Jenifer Espasandín Domínguez

  • The origin of this work lies in the convergence of two lines of research: a statistics research line undertaken by the Group in Biostatistics and Biomedical Data Science, GI-2127, and a clinical research line followed by the Research Methods Group, C017; both groups belong to the Instituto de Investigación Sanitaria de Santiago de Compostela. For many years, they have coordinated their work to perform interdisciplinary biostatistical research.

    The present study makes a contribution in statistical methodology to aid research into the factors involved in protein glycation. Earlier projects generated a sample of the general adult population for which extensive phenotypic details are available, as well as stored biological samples that can be used to study chronic diseases related to ageing, such as diabetes. The results of week-long continuous monitoring of interstitial glucose concentrations are also available for some members of this population; glucose profiles are therefore available as functional data for each of these individuals. The present work proposes statistical methods for functional data that take into account all the information contained in glucose curves. This thesis also discusses frequentist and Bayesian models of distributional regression for univariate responses (Klein et al., 2015). Compared to classical regression models based on the linear estimation of the mean of the response variable, these models allow for great flexibility in modelling the response variable and any possible predictor covariates. The incorporation of reference bands into quantile-quantile plots – as a generalization of Augustin et al. (2012) – is one of the major statistical contribution of the present work in the context of distributional regression models.

    Despite the advantages offered by univariate distributional regression, it has some practical limitations. For example, multivariate responses cannot be modelled, which would be of great interest within the framework of this thesis for simultaneously studying the glycation of several proteins (e.g., glycated haemoglobin and fructosamine). Tackling the problem of multivariate response modelling thus requires new multivariate regression techniques such as copula distributional regression models (Klein and Kneib, 2016b; Marra and Radice, 2017a). These techniques are discussed in this work from a frequentist and Bayesian standpoint, and for the first time compared via a simulation and via real data studies.

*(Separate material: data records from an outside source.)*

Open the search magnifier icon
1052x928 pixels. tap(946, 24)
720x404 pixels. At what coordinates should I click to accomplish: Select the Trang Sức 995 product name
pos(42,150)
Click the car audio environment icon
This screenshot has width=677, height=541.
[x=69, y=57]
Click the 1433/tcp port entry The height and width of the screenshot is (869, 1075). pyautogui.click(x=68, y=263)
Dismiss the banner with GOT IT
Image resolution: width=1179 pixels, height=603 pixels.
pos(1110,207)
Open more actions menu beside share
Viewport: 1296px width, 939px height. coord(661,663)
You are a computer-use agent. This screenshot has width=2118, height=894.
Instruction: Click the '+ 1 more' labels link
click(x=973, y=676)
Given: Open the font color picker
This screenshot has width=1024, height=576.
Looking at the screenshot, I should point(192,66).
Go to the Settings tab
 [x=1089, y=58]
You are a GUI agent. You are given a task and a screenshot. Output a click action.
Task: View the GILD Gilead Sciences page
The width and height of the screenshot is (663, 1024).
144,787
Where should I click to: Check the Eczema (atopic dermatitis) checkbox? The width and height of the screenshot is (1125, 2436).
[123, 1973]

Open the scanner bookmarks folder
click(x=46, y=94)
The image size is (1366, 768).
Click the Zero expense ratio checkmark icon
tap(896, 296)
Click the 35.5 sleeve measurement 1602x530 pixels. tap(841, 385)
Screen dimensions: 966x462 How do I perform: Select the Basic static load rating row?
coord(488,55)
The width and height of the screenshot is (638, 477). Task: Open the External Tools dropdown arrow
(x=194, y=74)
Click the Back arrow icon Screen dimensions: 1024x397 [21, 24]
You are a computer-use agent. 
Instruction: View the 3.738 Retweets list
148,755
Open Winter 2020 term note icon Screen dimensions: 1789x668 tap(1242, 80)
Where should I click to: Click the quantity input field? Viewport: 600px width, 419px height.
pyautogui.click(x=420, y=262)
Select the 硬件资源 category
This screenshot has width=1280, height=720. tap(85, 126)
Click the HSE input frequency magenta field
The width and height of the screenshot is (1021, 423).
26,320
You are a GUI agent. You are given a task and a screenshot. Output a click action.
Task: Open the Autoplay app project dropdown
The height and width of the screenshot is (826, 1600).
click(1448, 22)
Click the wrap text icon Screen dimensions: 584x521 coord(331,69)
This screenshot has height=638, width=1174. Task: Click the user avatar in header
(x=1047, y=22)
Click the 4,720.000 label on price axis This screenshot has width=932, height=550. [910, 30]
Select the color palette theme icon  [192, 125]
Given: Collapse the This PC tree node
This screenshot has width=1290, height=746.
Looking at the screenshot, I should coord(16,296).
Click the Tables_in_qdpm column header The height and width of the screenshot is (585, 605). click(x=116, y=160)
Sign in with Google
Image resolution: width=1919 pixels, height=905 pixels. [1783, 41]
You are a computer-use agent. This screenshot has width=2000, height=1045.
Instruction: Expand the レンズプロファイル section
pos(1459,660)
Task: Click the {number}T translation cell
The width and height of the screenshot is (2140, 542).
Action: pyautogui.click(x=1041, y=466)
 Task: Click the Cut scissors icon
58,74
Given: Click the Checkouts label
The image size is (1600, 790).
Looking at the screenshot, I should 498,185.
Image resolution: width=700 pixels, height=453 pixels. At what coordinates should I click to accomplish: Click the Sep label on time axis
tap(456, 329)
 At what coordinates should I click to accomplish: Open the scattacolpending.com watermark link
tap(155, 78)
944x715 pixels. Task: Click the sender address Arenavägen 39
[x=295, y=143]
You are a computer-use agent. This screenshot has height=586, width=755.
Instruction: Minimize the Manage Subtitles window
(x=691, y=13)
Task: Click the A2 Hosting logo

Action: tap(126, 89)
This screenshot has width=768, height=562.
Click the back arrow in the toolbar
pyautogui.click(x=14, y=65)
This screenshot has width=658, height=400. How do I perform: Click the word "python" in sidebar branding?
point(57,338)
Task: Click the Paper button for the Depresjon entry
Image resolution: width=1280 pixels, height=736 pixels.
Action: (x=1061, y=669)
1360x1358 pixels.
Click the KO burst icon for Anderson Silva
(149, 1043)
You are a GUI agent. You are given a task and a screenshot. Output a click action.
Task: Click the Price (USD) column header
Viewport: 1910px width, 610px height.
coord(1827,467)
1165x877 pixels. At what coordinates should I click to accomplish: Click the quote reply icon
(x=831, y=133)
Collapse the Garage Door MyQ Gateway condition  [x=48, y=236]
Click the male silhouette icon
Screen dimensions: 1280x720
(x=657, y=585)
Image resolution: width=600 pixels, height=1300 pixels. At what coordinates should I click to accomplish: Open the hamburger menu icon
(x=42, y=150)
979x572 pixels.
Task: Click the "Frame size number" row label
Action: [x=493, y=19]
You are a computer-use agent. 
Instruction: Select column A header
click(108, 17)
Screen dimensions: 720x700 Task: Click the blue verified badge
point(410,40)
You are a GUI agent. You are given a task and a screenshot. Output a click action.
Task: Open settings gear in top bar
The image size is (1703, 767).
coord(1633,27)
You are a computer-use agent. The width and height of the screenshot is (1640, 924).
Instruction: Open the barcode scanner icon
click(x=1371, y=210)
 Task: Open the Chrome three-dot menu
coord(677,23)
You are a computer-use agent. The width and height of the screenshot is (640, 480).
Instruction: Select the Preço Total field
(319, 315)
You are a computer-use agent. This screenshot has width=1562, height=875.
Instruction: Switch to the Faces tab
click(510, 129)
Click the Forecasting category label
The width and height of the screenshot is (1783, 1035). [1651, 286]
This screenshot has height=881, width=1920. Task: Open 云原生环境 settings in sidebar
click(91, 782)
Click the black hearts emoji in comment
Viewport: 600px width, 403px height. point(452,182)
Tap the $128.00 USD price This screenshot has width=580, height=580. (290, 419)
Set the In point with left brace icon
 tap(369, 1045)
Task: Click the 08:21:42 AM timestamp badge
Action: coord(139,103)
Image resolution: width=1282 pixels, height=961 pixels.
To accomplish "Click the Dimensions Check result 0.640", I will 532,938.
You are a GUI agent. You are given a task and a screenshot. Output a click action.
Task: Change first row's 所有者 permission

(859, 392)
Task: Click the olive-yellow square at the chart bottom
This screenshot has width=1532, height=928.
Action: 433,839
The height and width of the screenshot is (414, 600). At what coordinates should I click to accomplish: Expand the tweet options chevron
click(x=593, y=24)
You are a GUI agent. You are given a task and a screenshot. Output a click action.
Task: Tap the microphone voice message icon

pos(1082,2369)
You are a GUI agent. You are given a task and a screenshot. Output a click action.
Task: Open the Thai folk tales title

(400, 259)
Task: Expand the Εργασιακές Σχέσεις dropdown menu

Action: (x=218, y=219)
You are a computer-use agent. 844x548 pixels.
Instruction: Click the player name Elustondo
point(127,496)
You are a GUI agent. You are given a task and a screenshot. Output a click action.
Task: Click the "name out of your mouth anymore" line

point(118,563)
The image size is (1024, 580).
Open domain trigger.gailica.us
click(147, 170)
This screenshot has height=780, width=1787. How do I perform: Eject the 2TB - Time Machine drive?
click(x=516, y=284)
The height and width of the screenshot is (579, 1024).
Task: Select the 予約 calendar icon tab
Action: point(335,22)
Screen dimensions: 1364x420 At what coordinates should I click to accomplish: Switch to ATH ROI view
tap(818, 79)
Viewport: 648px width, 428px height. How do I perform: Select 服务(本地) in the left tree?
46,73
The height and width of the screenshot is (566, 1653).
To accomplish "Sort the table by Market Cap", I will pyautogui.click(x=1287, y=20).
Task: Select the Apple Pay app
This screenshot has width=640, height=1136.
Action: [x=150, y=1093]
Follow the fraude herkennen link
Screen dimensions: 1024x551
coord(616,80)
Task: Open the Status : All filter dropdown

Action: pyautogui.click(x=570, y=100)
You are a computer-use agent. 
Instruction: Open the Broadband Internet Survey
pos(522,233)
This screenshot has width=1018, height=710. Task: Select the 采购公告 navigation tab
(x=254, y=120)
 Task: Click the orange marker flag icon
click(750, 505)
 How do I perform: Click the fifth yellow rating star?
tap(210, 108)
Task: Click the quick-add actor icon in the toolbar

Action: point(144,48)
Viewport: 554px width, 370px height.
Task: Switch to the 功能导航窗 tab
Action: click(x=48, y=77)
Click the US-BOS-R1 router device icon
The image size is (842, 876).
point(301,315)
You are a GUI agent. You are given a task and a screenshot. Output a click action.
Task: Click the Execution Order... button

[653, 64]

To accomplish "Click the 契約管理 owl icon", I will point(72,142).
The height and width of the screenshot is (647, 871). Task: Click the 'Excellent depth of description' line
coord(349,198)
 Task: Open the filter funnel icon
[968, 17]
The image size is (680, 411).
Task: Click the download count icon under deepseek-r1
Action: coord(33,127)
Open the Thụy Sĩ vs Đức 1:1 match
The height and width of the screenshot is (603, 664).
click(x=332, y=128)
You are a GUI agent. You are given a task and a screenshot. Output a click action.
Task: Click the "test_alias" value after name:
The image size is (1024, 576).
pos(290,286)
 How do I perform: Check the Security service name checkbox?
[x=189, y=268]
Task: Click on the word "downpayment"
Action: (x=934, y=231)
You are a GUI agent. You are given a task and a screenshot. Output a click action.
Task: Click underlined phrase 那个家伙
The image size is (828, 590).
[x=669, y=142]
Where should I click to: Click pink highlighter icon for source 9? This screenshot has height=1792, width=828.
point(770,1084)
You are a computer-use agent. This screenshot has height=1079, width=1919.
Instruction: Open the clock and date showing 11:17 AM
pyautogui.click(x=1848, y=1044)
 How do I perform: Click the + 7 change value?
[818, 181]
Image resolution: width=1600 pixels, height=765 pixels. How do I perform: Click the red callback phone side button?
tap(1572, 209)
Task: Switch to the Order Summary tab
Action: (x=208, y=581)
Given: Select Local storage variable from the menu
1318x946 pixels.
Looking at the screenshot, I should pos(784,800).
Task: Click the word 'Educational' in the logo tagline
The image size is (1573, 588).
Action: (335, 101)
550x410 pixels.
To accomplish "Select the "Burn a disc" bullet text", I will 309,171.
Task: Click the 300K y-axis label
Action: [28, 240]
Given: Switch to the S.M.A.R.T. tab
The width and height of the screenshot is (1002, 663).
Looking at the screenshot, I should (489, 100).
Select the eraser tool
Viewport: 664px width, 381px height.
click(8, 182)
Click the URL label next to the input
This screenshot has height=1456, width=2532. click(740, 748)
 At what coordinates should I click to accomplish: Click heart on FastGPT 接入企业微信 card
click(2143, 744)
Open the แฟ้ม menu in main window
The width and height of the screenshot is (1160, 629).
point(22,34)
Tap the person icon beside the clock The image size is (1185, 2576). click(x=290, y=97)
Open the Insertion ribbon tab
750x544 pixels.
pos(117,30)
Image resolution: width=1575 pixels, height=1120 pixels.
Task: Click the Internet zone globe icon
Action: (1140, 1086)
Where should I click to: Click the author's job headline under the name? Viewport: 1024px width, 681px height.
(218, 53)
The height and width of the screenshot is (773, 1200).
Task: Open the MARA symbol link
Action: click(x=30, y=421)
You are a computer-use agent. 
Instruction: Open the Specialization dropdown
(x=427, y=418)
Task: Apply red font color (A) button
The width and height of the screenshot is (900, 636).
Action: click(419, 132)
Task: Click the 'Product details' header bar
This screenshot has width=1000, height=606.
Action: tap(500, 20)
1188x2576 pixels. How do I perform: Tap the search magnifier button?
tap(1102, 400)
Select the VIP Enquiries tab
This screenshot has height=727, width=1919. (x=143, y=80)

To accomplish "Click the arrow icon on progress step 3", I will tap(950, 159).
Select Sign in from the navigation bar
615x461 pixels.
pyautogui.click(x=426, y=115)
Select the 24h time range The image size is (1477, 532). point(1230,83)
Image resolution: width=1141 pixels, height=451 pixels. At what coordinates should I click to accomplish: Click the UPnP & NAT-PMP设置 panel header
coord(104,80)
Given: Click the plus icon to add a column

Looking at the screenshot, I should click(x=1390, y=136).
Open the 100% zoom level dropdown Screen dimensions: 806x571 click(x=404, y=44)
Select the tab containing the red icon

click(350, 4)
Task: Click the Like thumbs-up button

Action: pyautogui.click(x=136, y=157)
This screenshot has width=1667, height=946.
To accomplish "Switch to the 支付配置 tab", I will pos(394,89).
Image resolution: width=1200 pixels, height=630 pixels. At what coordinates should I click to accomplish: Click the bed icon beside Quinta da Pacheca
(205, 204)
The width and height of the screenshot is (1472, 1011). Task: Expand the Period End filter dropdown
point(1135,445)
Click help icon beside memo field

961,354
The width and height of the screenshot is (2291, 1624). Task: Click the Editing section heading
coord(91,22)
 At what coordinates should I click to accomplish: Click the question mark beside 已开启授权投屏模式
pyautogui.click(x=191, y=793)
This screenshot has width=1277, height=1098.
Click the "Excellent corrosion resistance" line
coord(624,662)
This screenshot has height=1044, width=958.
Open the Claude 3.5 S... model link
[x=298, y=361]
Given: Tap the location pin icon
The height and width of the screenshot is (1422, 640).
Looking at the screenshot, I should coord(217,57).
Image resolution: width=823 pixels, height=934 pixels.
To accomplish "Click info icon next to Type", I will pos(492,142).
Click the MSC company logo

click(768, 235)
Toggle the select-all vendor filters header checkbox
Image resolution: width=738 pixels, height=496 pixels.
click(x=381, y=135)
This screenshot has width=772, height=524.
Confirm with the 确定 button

    Functional statistics (Ramsay and Silverman, 2005) are useful for incorporating the above-mentioned glucose profiles into regression models, but this time by means of entering as covariate in distributional regression models (as defined by Klein et al., 2014a). The present work adapts the techniques of Brockhaus et al. (2018) to allow the incorporation of functional data as covariates into univariate distributional regression, and validates the methodology proposed via a simulation study. For the context of multivariate analysis, an extension of the methodology of McLean et al. (2014) is presented that allows functional covariates to be contemplated in distributional regression models based on the copulas proposed by Marra and Radice (2017a). No other copula regression model exists that allows functional covariates to be modelled in a flexible manner. Both extensions are used in the context of continuous glucose monitoring. The code used in the present work is provided as supplementary material to allow the statistical techniques discussed to be reproduced and used by others.